The drinks are just ordinary canned coffee, but the refrigerator that keeps them cool is unique. It's 80 years old and runs perfectly.

Market in antiques booms in Shanghai

Hu Ping sits in Modern Shanghai, his furniture and home decor store. He and his wife opened the store to cater to China's growing interest in antiques. Below: Antique furniture is displayed at Modern Shanghai.[photos by Gao Erqiang]

These types of antique, Western-style wares and furnishings are gaining popularity in Shanghai as well as in other parts of China.

Professional dealers have been visiting European antique markets and bringing their carefully selected finds to China for the past five years.

Shanghai, one of the first Chinese cities to open to foreign trade in the 1800s, has a unique past in the antique market.
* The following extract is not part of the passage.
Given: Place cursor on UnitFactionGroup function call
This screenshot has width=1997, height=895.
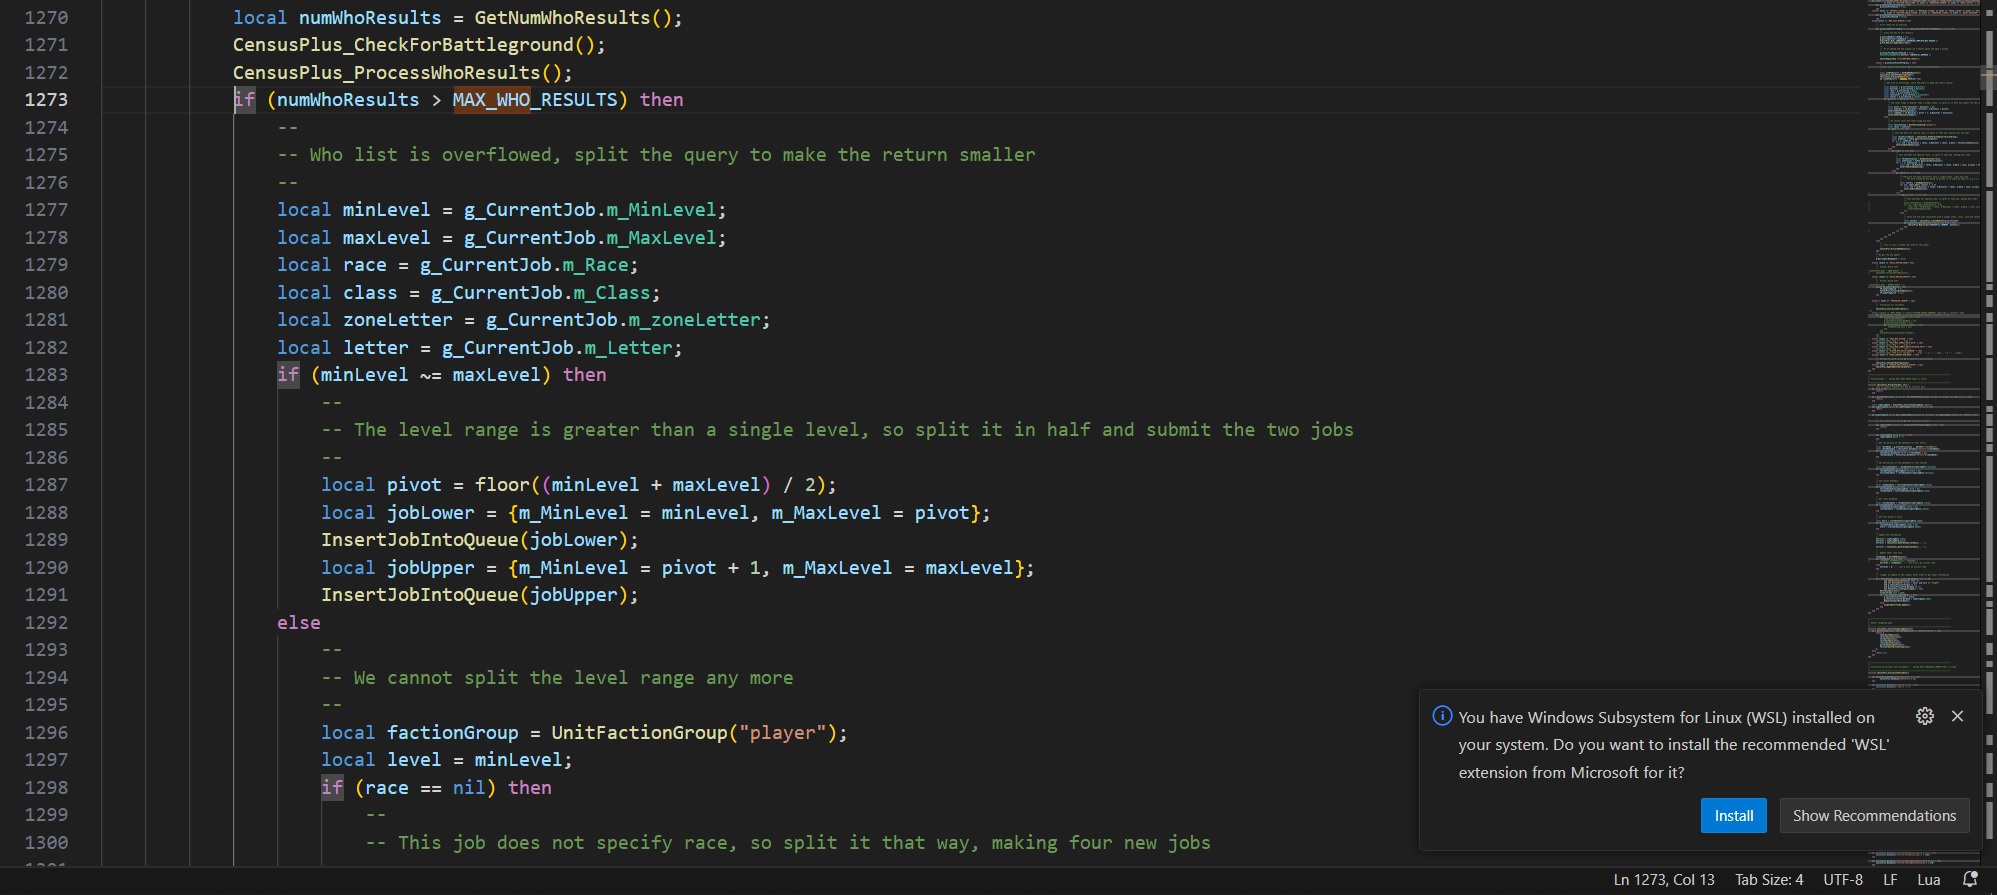Looking at the screenshot, I should point(639,733).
It also has a dedicated group of lovers of the old pieces as well as the histories behind them.

"I've been very interested in art deco," said Shen Jialu, a columnist and journalist in Shanghai. It is a visual art style popular in the first few decades of the 20th century that featured bold geometric shapes with smooth, straight lines in architecture and design. "Many of the old furniture pieces from Shanghai are typical of the style."

Shen is known among Shanghai's antique lovers for his sharp eye and refined taste. Modern Shanghai is one of the shops that he frequents for old furniture.

Rare treasures

The shop sits at the crossing between Wukang Road and Hunan Road. More than half a century ago, this was part of the French concession. Lots of old buildings featuring English, Spanish and other Western styles still stand there in the shade of sycamore and camphor trees.

The owner of Modern Shanghai is Hu Ping, 41, whose "real job" is in finance and securities. "We deal with antique, or used, furniture and home appliances from Shanghai in the early 20th century," Hu told China Daily, sitting on an 80-year-old sofa wrapped in new leather. His shop is filled with old couches, closets, wardrobes, record players, furnaces and so on. "They are relics of a different age and lifestyle more refined and classy."

A woman came in the store to ask about a sofa in crimson velvet and complained that the price of more than 15,000 yuan ($2,450) was "too high". She said that in Europe, where she was from, "anything from less than 100 years ago is not antique, but only used goods".

Whether they are antique or used, Hu believes these old pieces are rare treasures from the past. Shanghai's Western-style old furniture pieces have distinctive qualities, he said.

They were either brought back by people who traveled or studied abroad or tailor-made in Shanghai in the art deco-style from fine wood for Chinese households.